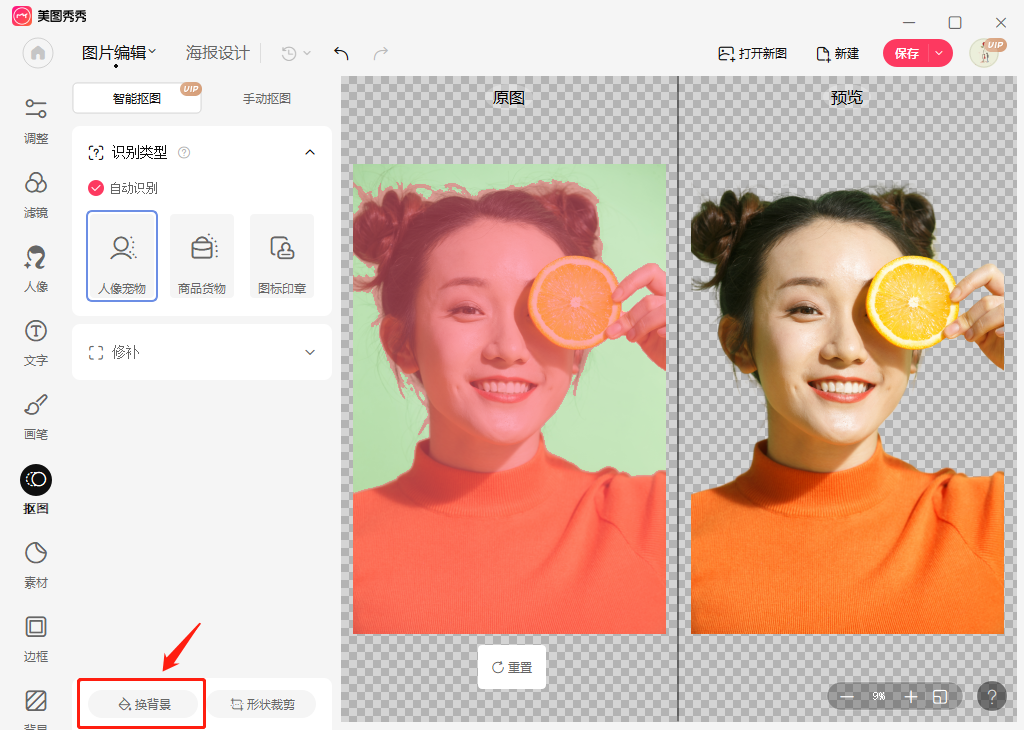Switch to the 手动抠图 tab

click(x=266, y=98)
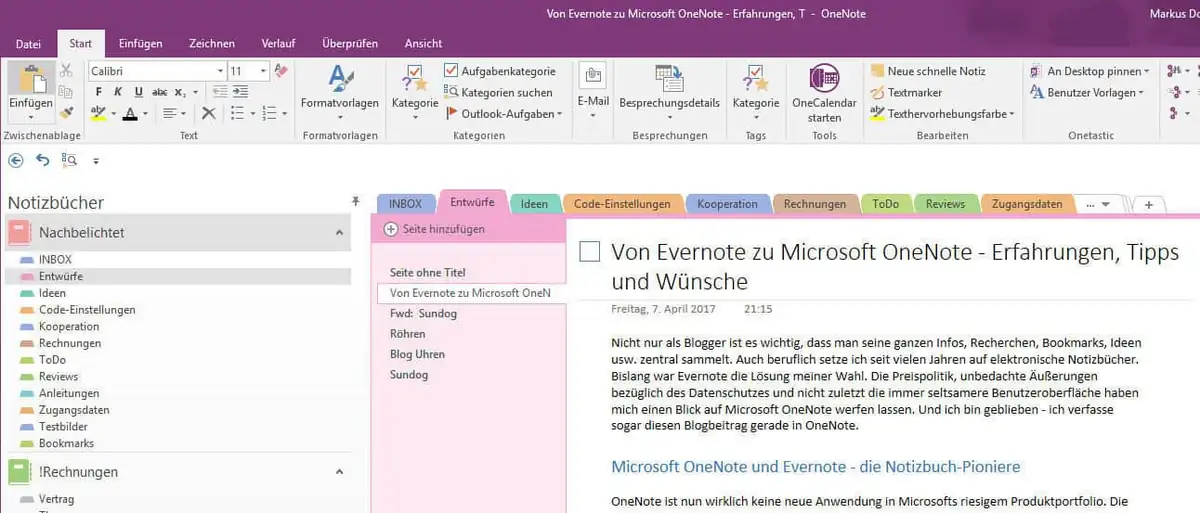The image size is (1200, 513).
Task: Apply bold formatting with F button
Action: point(99,92)
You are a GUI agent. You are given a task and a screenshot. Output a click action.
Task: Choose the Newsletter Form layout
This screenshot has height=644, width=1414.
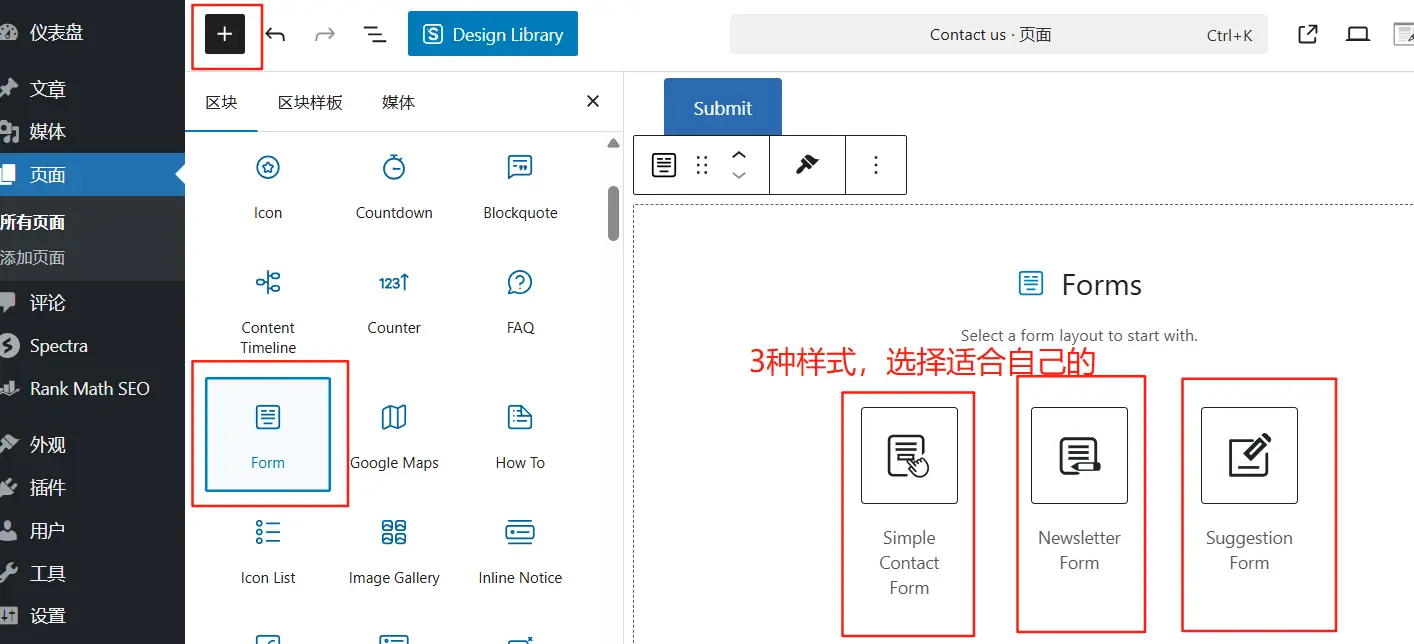[1079, 456]
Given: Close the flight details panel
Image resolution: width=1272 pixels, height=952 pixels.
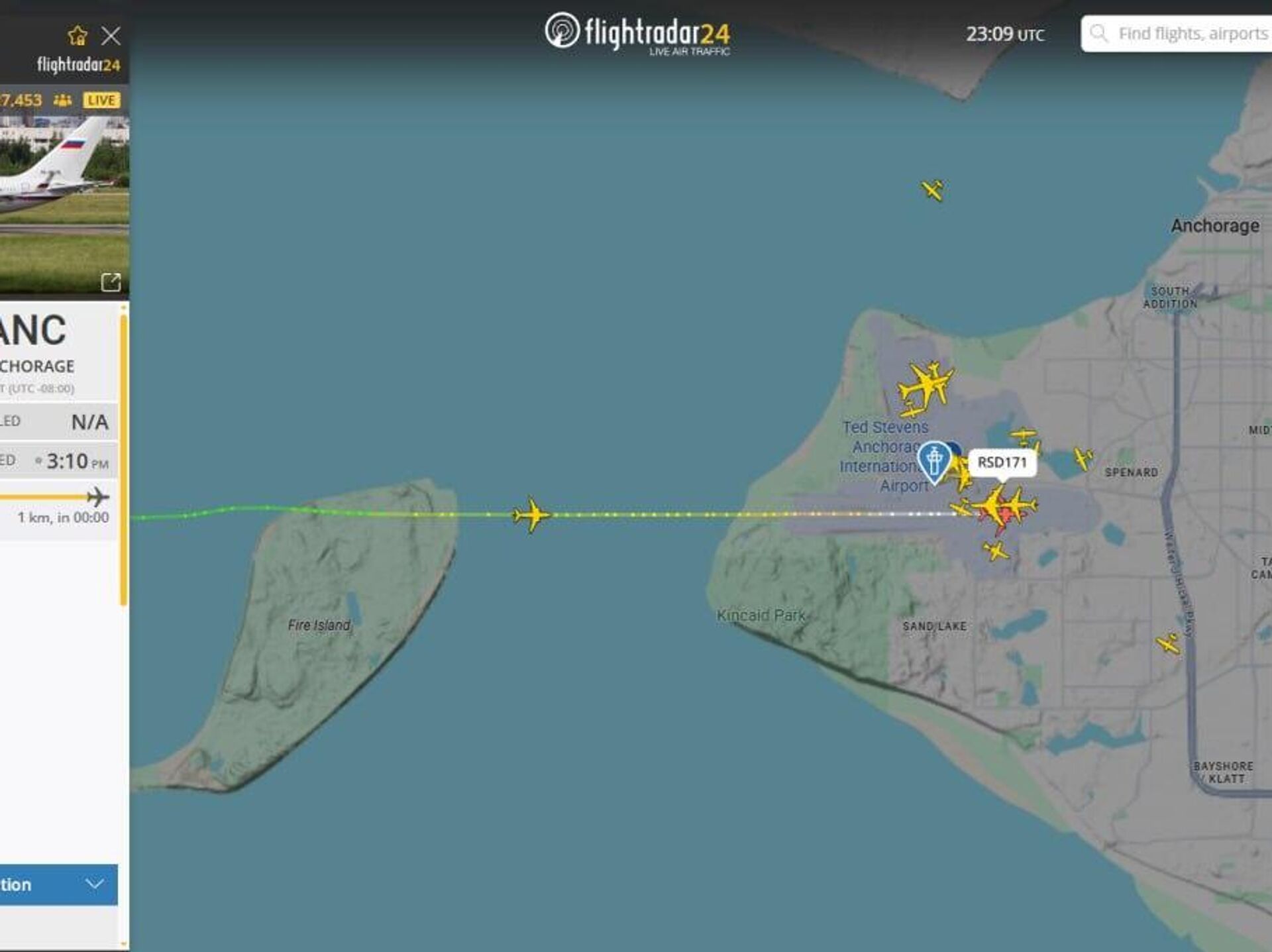Looking at the screenshot, I should [111, 36].
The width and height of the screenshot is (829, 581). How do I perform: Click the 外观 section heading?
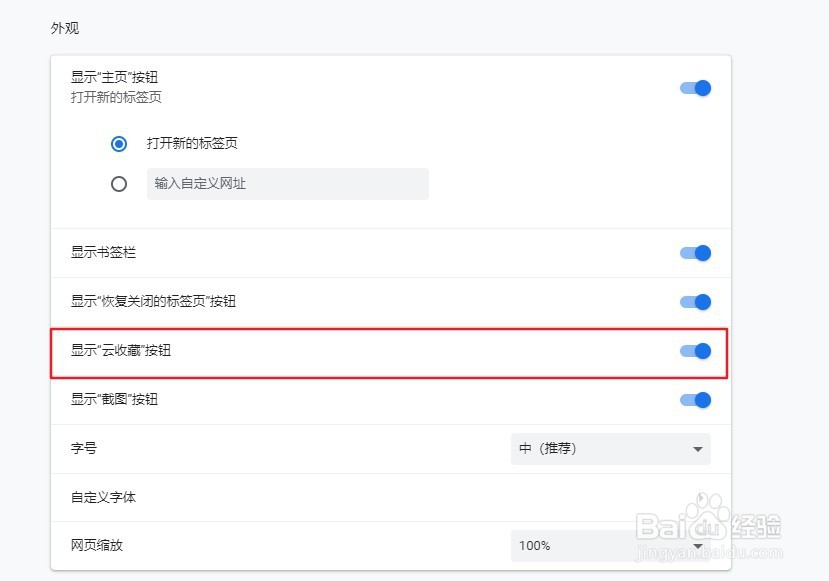[x=65, y=28]
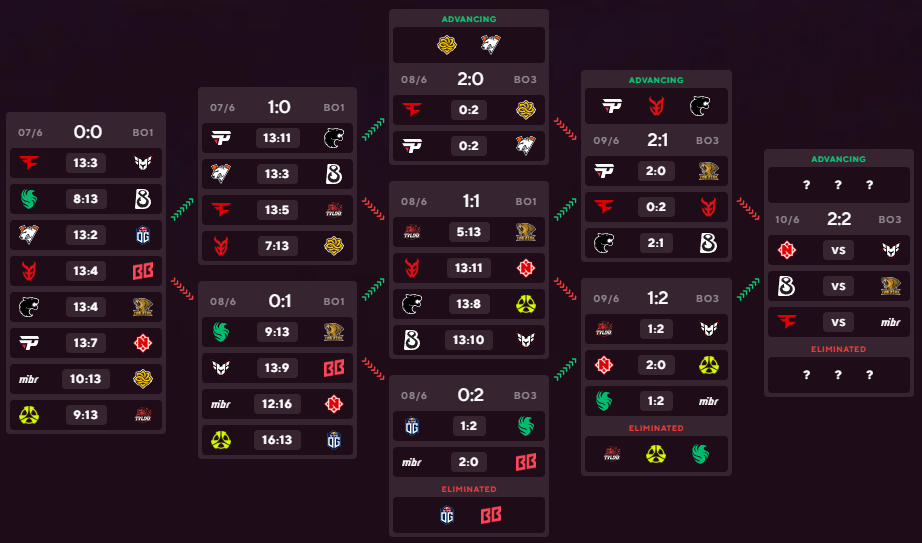Click the TYLOO logo in the 1:2 ELIMINATED row
This screenshot has width=922, height=543.
pos(612,454)
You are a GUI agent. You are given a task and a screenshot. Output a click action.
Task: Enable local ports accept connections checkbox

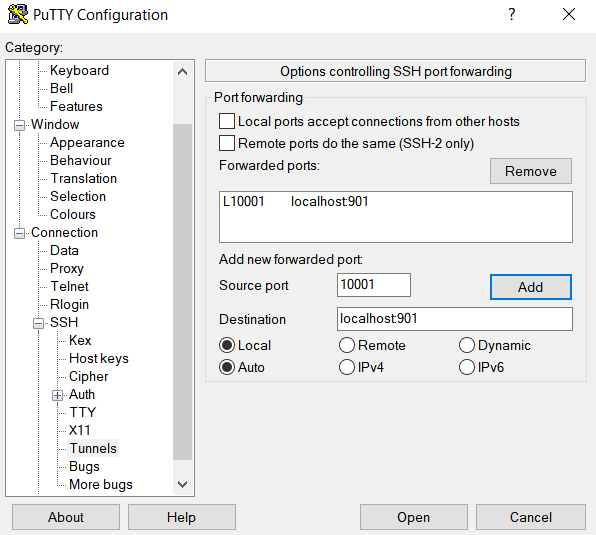click(x=227, y=122)
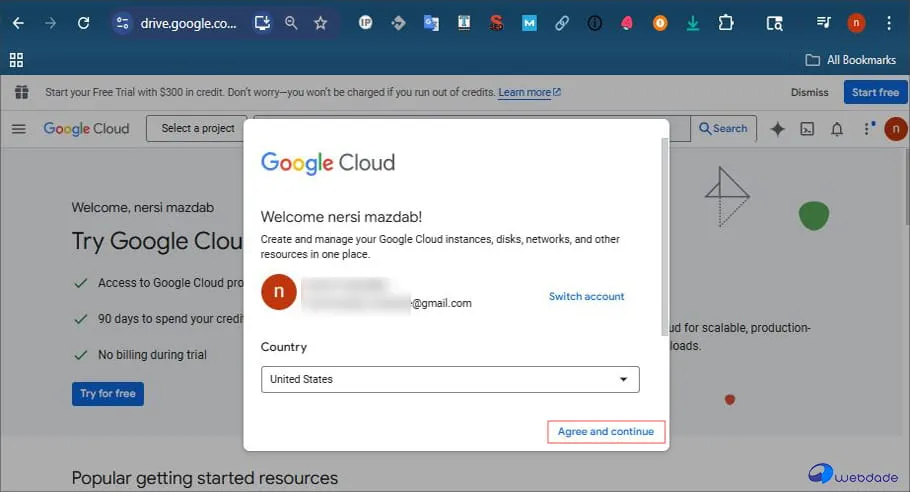The height and width of the screenshot is (492, 910).
Task: Expand the Country dropdown showing United States
Action: 449,379
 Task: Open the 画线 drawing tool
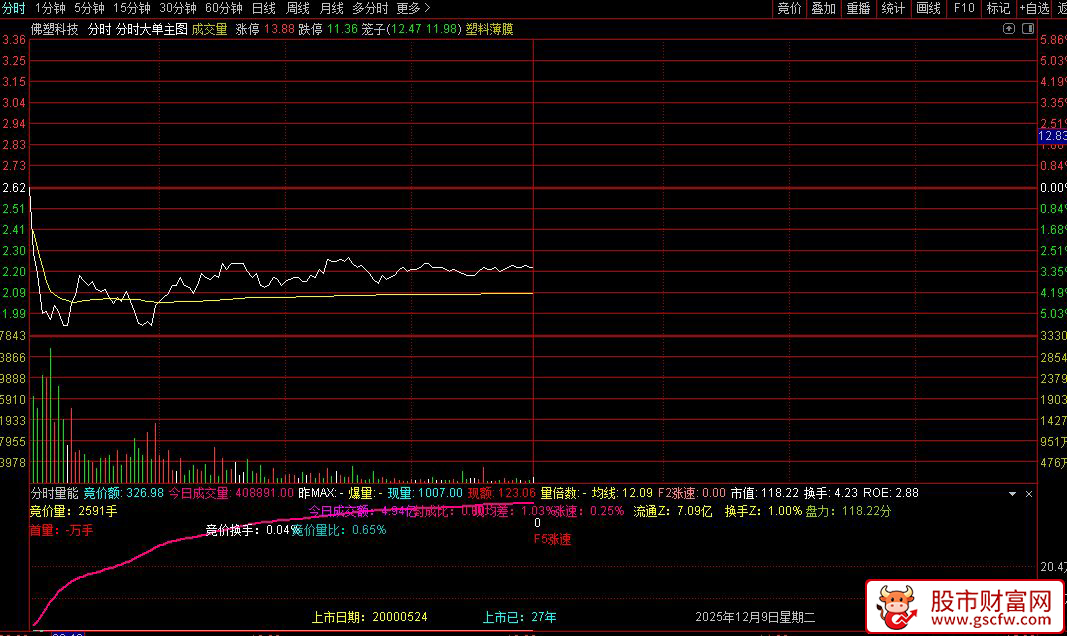pyautogui.click(x=927, y=8)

────

**WHAT IS EXPECTED:**
From the line containing "This screenshot has height=644, width=1414." down to the final line of the material, restate every line word for word, and only those; drop the pictures.

**ANSWER SECTION:**
This screenshot has height=644, width=1414.
[1079, 456]
Given: Close the flight details panel
Image resolution: width=1272 pixels, height=952 pixels.
Looking at the screenshot, I should [111, 36].
The width and height of the screenshot is (829, 581). How do I perform: Click the 外观 section heading?
[x=65, y=28]
Click the TYLOO logo in the 1:2 ELIMINATED row
This screenshot has width=922, height=543.
pos(612,454)
You are a GUI agent. You are given a task and a screenshot. Output a click action.
Task: Enable local ports accept connections checkbox

click(x=227, y=122)
The height and width of the screenshot is (492, 910).
Task: Expand the Country dropdown showing United States
Action: 449,379
 Task: Open the 画线 drawing tool
pyautogui.click(x=927, y=8)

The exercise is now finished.